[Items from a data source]
---
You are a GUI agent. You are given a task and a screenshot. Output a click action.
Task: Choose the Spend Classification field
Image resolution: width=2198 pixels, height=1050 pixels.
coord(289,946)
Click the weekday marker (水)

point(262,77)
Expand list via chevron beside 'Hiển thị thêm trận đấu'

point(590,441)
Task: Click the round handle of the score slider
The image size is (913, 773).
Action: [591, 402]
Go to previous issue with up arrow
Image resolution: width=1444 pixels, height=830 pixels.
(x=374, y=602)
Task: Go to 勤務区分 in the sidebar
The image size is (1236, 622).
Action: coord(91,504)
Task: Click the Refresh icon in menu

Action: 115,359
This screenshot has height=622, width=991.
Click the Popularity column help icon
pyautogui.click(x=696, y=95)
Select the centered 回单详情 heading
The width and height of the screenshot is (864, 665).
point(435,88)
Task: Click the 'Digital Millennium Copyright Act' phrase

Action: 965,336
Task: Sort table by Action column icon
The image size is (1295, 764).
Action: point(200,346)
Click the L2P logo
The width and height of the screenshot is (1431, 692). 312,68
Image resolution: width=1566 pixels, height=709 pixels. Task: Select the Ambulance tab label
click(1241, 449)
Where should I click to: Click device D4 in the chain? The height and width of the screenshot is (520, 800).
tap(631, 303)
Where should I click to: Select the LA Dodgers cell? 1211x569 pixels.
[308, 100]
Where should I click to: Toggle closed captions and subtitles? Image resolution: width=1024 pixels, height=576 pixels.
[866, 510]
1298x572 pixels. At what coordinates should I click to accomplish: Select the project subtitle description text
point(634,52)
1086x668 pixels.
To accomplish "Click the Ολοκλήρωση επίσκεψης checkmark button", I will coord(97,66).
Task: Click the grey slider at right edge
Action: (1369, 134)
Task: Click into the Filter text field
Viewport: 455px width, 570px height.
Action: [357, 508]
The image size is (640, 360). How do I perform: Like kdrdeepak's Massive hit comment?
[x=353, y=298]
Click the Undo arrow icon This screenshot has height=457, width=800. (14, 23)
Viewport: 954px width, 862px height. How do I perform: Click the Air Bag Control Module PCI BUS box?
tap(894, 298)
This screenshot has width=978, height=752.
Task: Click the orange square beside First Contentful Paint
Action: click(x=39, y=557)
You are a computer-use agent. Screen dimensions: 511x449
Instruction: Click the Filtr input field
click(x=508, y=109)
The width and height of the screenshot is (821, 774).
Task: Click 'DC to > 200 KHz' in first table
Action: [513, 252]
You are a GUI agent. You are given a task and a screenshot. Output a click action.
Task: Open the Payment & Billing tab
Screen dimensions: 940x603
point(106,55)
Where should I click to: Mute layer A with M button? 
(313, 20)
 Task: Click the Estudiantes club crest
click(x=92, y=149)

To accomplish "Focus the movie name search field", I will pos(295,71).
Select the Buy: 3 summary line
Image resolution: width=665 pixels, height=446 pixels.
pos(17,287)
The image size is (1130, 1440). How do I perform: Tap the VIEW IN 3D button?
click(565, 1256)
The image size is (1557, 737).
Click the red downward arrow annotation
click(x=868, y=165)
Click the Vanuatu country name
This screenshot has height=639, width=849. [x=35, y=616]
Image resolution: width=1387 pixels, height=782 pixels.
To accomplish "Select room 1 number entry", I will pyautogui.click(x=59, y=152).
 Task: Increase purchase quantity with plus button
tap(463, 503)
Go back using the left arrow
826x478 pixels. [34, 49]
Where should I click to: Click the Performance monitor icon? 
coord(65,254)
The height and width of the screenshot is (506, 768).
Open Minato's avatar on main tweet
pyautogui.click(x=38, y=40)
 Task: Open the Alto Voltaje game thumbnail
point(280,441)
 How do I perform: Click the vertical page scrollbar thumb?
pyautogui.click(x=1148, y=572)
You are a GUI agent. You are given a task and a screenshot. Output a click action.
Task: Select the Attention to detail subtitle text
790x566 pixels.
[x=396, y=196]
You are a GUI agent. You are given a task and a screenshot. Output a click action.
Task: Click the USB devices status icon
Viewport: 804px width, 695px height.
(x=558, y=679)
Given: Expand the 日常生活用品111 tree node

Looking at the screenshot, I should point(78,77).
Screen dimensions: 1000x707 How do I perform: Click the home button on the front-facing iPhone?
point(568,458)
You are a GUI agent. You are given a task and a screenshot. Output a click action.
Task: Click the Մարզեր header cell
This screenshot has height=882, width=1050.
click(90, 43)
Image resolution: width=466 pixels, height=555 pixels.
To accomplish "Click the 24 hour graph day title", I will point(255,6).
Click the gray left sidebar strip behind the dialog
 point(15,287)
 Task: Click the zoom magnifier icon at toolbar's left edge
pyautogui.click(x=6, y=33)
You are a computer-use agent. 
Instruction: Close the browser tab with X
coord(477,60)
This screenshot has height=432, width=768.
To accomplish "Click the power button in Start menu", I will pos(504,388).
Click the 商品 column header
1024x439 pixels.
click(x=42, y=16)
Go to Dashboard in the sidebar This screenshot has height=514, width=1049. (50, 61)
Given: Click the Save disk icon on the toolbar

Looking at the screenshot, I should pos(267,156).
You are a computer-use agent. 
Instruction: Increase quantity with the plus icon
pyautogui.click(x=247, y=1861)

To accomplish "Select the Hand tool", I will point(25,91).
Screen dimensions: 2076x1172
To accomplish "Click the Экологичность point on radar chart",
---
### What you have to do
Once you have read the records above, write them out again exactly.

### Finished task
You are a GUI agent. You are given a task and a screenshot. Output a click action.
Task: Choose the Spend Classification field
Image resolution: width=2198 pixels, height=1050 pixels.
coord(289,946)
Click the weekday marker (水)

point(262,77)
Expand list via chevron beside 'Hiển thị thêm trận đấu'

point(590,441)
Task: Click the round handle of the score slider
The image size is (913, 773).
Action: [591, 402]
Go to previous issue with up arrow
Image resolution: width=1444 pixels, height=830 pixels.
(x=374, y=602)
Task: Go to 勤務区分 in the sidebar
The image size is (1236, 622).
Action: coord(91,504)
Task: Click the Refresh icon in menu

Action: 115,359
This screenshot has height=622, width=991.
Click the Popularity column help icon
pyautogui.click(x=696, y=95)
Select the centered 回单详情 heading
The width and height of the screenshot is (864, 665).
point(435,88)
Task: Click the 'Digital Millennium Copyright Act' phrase

Action: 965,336
Task: Sort table by Action column icon
The image size is (1295, 764).
Action: point(200,346)
Click the L2P logo
The width and height of the screenshot is (1431, 692). 312,68
Image resolution: width=1566 pixels, height=709 pixels. Task: Select the Ambulance tab label
click(1241, 449)
Where should I click to: Click device D4 in the chain? The height and width of the screenshot is (520, 800).
tap(631, 303)
Where should I click to: Select the LA Dodgers cell? 1211x569 pixels.
[308, 100]
Where should I click to: Toggle closed captions and subtitles? Image resolution: width=1024 pixels, height=576 pixels.
[866, 510]
1298x572 pixels. At what coordinates should I click to accomplish: Select the project subtitle description text
point(634,52)
1086x668 pixels.
To accomplish "Click the Ολοκλήρωση επίσκεψης checkmark button", I will coord(97,66).
Task: Click the grey slider at right edge
Action: (1369, 134)
Task: Click into the Filter text field
Viewport: 455px width, 570px height.
Action: [357, 508]
The image size is (640, 360). How do I perform: Like kdrdeepak's Massive hit comment?
[x=353, y=298]
Click the Undo arrow icon This screenshot has height=457, width=800. (14, 23)
Viewport: 954px width, 862px height. How do I perform: Click the Air Bag Control Module PCI BUS box?
tap(894, 298)
This screenshot has width=978, height=752.
Task: Click the orange square beside First Contentful Paint
Action: click(x=39, y=557)
You are a computer-use agent. Screen dimensions: 511x449
Instruction: Click the Filtr input field
click(x=508, y=109)
The width and height of the screenshot is (821, 774).
Task: Click 'DC to > 200 KHz' in first table
Action: [513, 252]
You are a GUI agent. You are given a task and a screenshot. Output a click action.
Task: Open the Payment & Billing tab
Screen dimensions: 940x603
point(106,55)
Where should I click to: Mute layer A with M button? 
(313, 20)
 Task: Click the Estudiantes club crest
click(x=92, y=149)

To accomplish "Focus the movie name search field", I will pos(295,71).
Select the Buy: 3 summary line
Image resolution: width=665 pixels, height=446 pixels.
pos(17,287)
The image size is (1130, 1440). How do I perform: Tap the VIEW IN 3D button?
click(565, 1256)
The image size is (1557, 737).
Click the red downward arrow annotation
click(x=868, y=165)
Click the Vanuatu country name
This screenshot has height=639, width=849. [x=35, y=616]
Image resolution: width=1387 pixels, height=782 pixels.
To accomplish "Select room 1 number entry", I will pyautogui.click(x=59, y=152).
 Task: Increase purchase quantity with plus button
tap(463, 503)
Go back using the left arrow
826x478 pixels. [34, 49]
Where should I click to: Click the Performance monitor icon? 
coord(65,254)
The height and width of the screenshot is (506, 768).
Open Minato's avatar on main tweet
pyautogui.click(x=38, y=40)
 Task: Open the Alto Voltaje game thumbnail
point(280,441)
 How do I perform: Click the vertical page scrollbar thumb?
pyautogui.click(x=1148, y=572)
You are a GUI agent. You are given a task and a screenshot. Output a click action.
Task: Select the Attention to detail subtitle text
790x566 pixels.
[x=396, y=196]
You are a GUI agent. You are given a task and a screenshot. Output a click action.
Task: Click the USB devices status icon
Viewport: 804px width, 695px height.
(x=558, y=679)
Given: Expand the 日常生活用品111 tree node

Looking at the screenshot, I should point(78,77).
Screen dimensions: 1000x707 How do I perform: Click the home button on the front-facing iPhone?
point(568,458)
You are a GUI agent. You are given a task and a screenshot. Output a click action.
Task: Click the Մարզեր header cell
This screenshot has height=882, width=1050.
click(90, 43)
Image resolution: width=466 pixels, height=555 pixels.
To accomplish "Click the 24 hour graph day title", I will point(255,6).
Click the gray left sidebar strip behind the dialog
 point(15,287)
 Task: Click the zoom magnifier icon at toolbar's left edge
pyautogui.click(x=6, y=33)
You are a computer-use agent. 
Instruction: Close the browser tab with X
coord(477,60)
This screenshot has height=432, width=768.
To accomplish "Click the power button in Start menu", I will pos(504,388).
Click the 商品 column header
1024x439 pixels.
click(x=42, y=16)
Go to Dashboard in the sidebar This screenshot has height=514, width=1049. (50, 61)
Given: Click the Save disk icon on the toolbar

Looking at the screenshot, I should pos(267,156).
You are a computer-use agent. 
Instruction: Increase quantity with the plus icon
pyautogui.click(x=247, y=1861)

To accomplish "Select the Hand tool", I will point(25,91).
Screen dimensions: 2076x1172
To accomplish "Click the Экологичность point on radar chart",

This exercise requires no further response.